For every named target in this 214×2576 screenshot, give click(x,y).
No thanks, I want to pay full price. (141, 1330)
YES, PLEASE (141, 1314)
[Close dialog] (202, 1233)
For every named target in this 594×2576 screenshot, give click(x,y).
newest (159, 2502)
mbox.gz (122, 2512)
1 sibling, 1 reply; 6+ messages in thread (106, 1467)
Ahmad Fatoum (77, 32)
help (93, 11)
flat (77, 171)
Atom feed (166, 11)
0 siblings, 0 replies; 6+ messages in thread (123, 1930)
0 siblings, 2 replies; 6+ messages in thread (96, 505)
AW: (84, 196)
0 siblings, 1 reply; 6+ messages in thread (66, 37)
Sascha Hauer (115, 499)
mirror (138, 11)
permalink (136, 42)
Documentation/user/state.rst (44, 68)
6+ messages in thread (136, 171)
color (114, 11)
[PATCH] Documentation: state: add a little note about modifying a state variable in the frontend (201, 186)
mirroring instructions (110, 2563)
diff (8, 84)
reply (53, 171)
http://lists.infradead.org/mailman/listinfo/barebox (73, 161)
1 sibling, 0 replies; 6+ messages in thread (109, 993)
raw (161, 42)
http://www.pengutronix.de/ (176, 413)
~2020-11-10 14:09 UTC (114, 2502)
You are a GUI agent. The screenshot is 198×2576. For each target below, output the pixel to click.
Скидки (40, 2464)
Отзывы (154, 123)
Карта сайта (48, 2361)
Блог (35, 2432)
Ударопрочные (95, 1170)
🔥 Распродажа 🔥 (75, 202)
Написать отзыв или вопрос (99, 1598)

◆ ◆ ◆ ◆ ◆

- How to complete this task -
Where in the records above does the word "every" appear? Copy each line that holds it.

- Exercise output -
For every named target in this 214×2576 screenshot, give click(x,y).
For every named target in this 594×2576 screenshot, give click(x,y).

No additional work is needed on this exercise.